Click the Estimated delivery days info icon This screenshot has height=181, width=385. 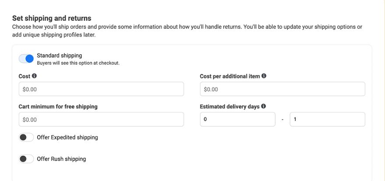click(263, 106)
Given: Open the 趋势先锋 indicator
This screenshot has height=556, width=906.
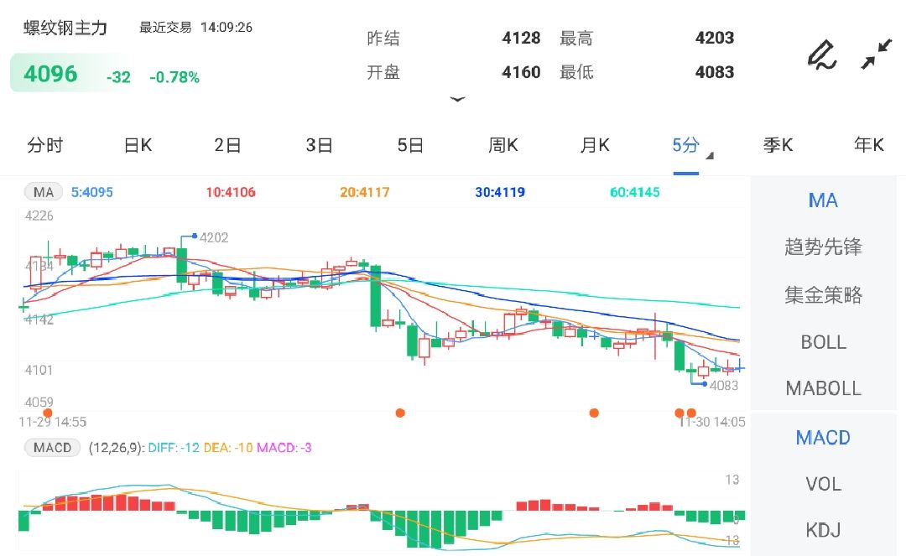Looking at the screenshot, I should click(x=823, y=247).
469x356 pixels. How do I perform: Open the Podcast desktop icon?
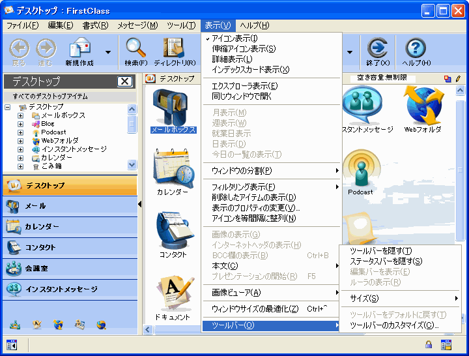click(360, 171)
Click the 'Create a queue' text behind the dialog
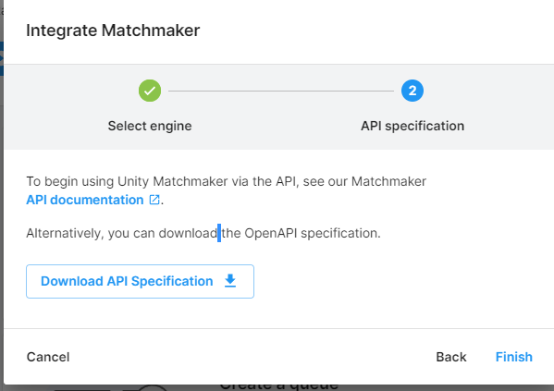554x391 pixels. pyautogui.click(x=279, y=386)
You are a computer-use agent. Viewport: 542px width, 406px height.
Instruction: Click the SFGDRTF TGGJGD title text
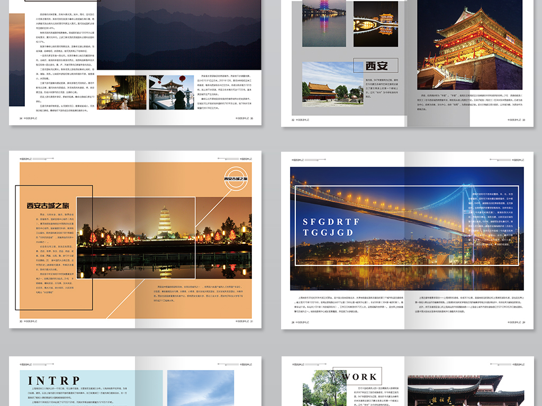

◆ ◆ ◆ ◆

* [Aim of the task]: Where the line with "469x356 pixels. How" appears, begin there and transcribe exactly through the last line of the data, leaving all pictures aside.

* [Expected answer]:
469x356 pixels. How do I perform: Open the Podcast desktop icon?
click(360, 171)
Click the 'Create a queue' text behind the dialog
554x391 pixels. pyautogui.click(x=279, y=386)
You are a computer-use agent. Viewport: 542px width, 406px height.
Instruction: Click the SFGDRTF TGGJGD title text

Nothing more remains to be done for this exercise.